**READING PASSAGE**.
::::::

2008-09-03 Thread wim . verhavert

Hi all,

I just started playing with SQLAlchemy today (after several years of
plain SQL experience) and I must say I'm impressed. I'm reading my way
through the docs now, but there is one thing I can't seem to find. Let
me briefly explain the situation.

I was given the task of rewriting a database which is in use for many
years now. And since many applications depend on its current structure
I can only make small changes at the time. My plan is to rewrite all
the attached applications but this time abstracting the app's logic
from the data-structure itself. I think that SQLAlchemy will allow me
to achieve this task by building a library of POPO's and some mappers
to the data-structure. In that way I can rework the database and only
have to adapt the mappers to keep my app's running. So I started that
and immediately stumbled upon a 'common' situation which I don't now
how to solve in SQLA. So here goes:

I have 1 table (mytable) which is structured somewhat like this:
id = int (primary key)
name = varchar()

::::::

**TASKS TO COMPLETE**.
1. According to the SQLAlchemy post, what experience did the writer have before starting with SQLAlchemy?
2. Copy the SQLAlchemy post word for word, starting at "I was given" and ending at "int (primary key)".
3. In the SQLAlchemy post, which distinct words begin with the letters "SQL"? List each one once.

**INFORMATION GIVEN**.

::::::

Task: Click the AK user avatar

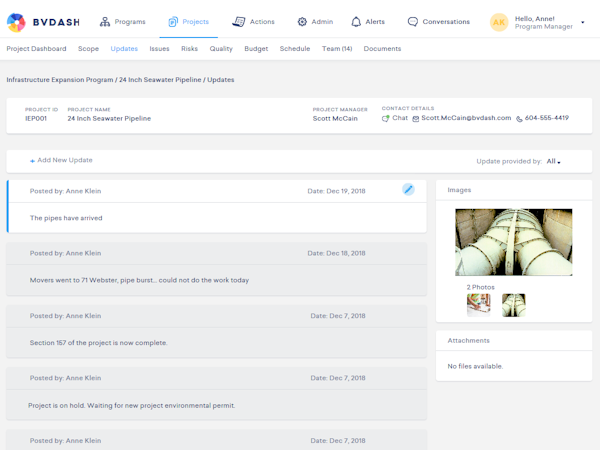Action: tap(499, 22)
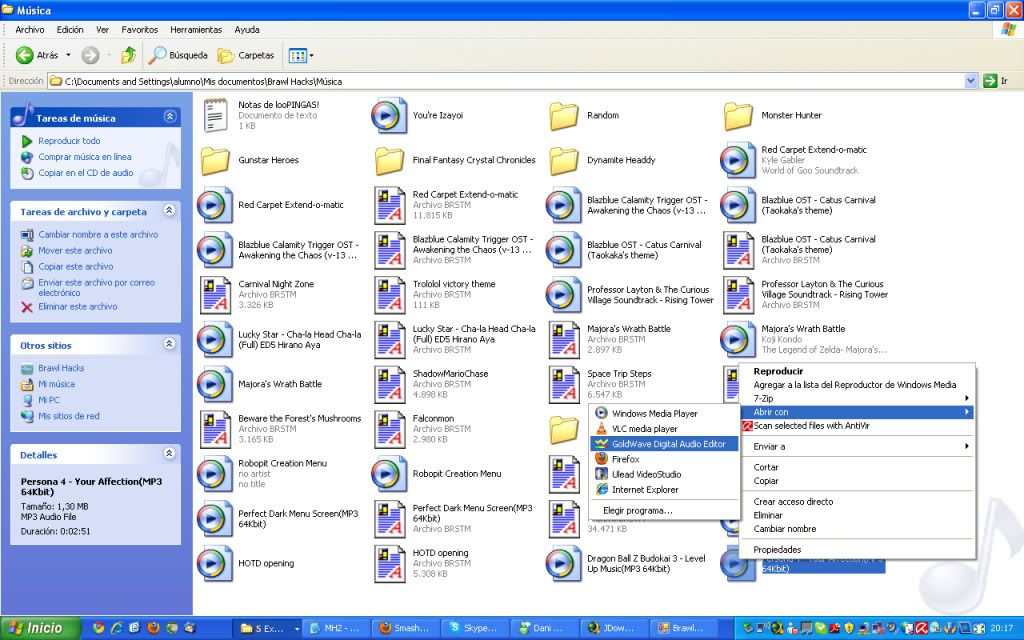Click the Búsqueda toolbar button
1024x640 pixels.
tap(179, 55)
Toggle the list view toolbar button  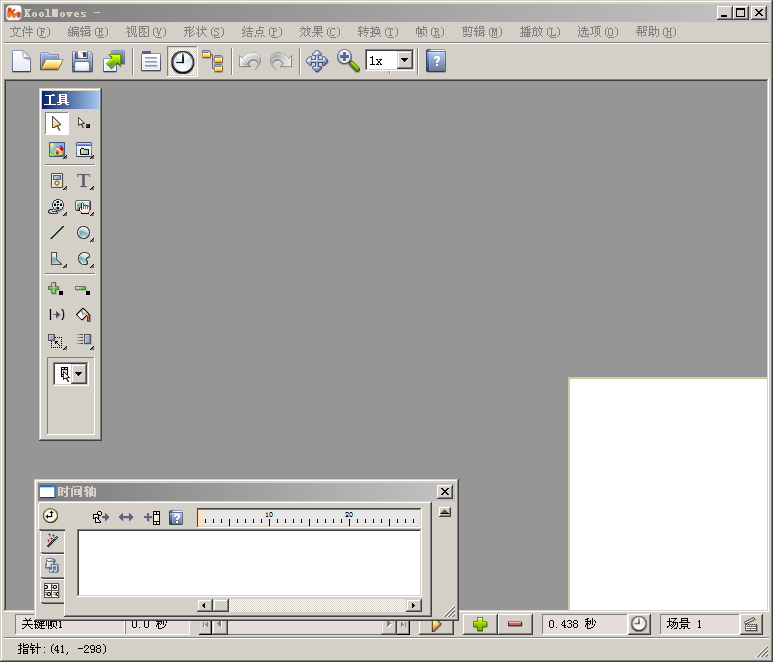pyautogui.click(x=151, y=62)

::::::

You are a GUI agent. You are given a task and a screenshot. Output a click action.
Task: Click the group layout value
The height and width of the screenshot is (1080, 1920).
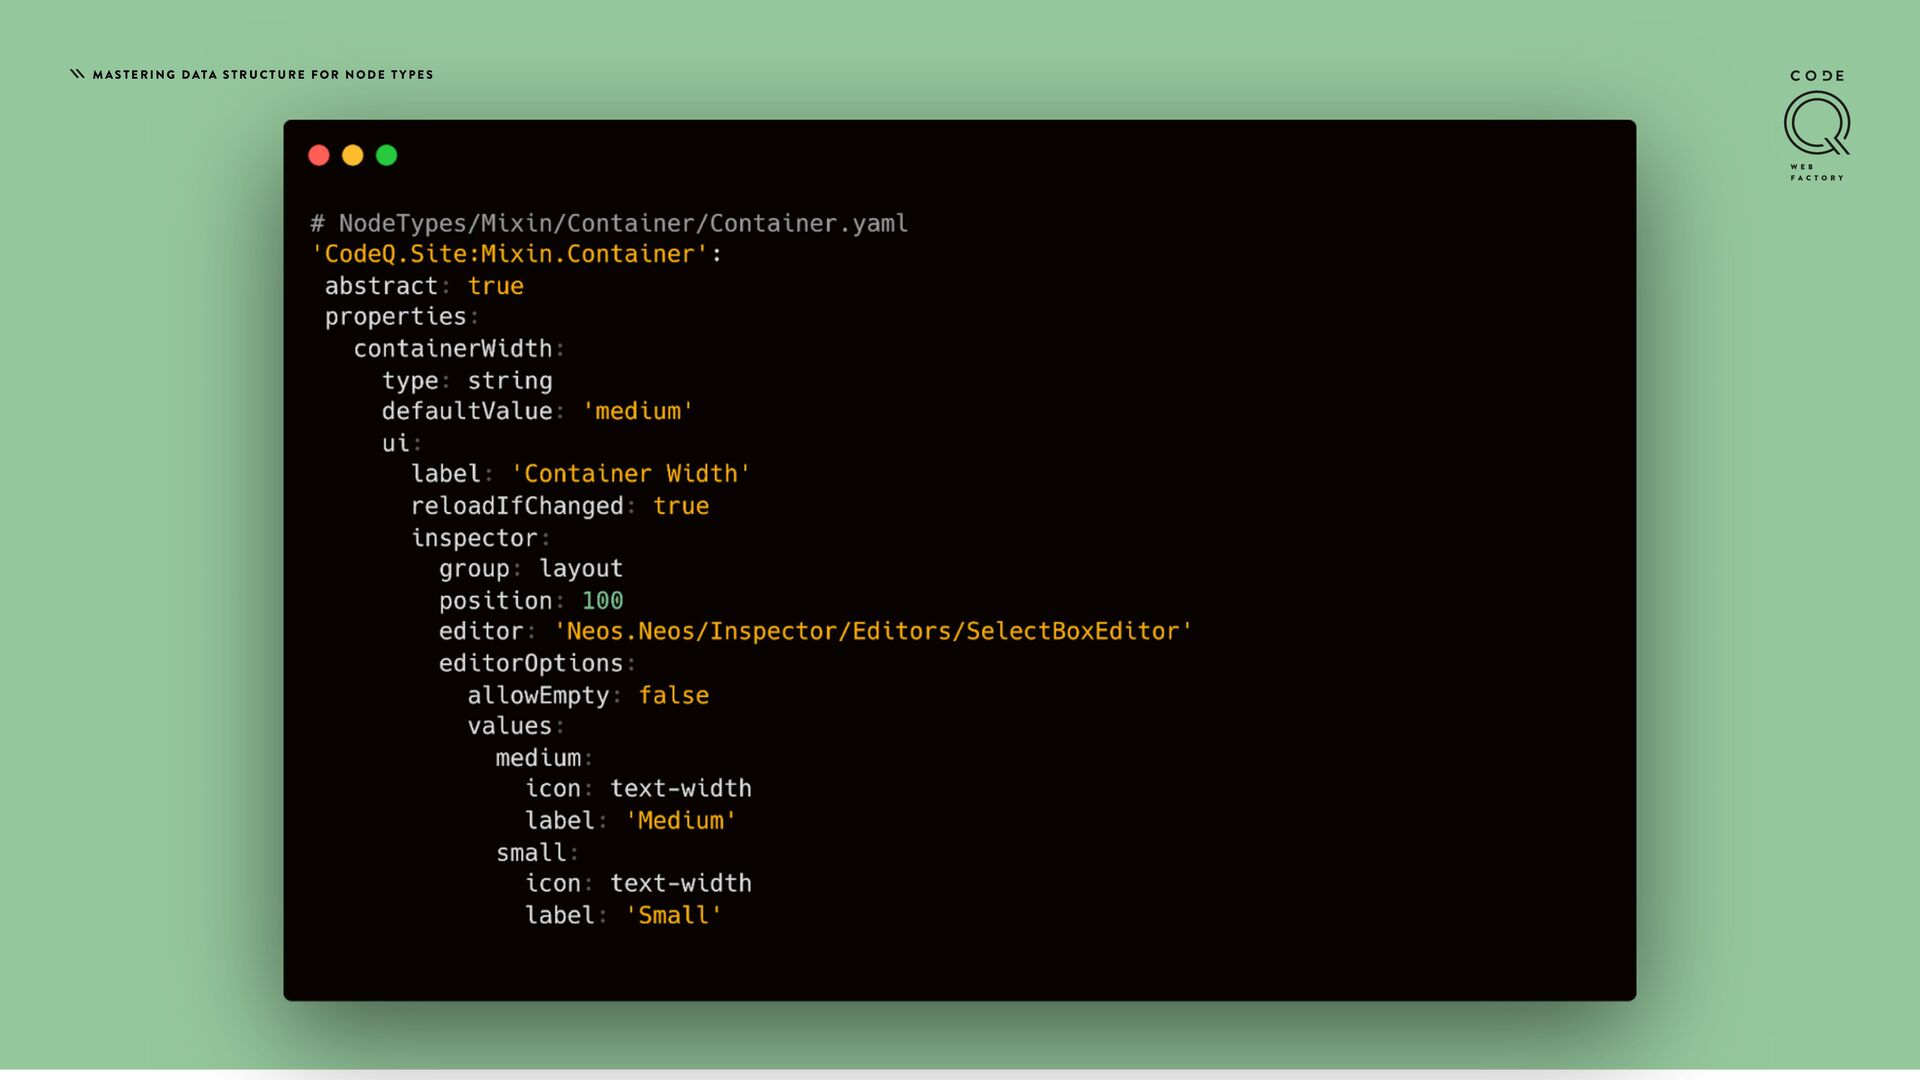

::::::

**ANSWERS FOR THE EXERCISE**.
1. Several years of plain SQL experience.

2.
I was given the task of rewriting a database which is in use for many
years now. And since many applications depend on its current structure
I can only make small changes at the time. My plan is to rewrite all
the attached applications but this time abstracting the app's logic
from the data-structure itself. I think that SQLAlchemy will allow me
to achieve this task by building a library of POPO's and some mappers
to the data-structure. In that way I can rework the database and only
have to adapt the mappers to keep my app's running. So I started that
and immediately stumbled upon a 'common' situation which I don't now
how to solve in SQLA. So here goes:

I have 1 table (mytable) which is structured somewhat like this:
id = int (primary key)

3. SQLAlchemy, SQL, SQLA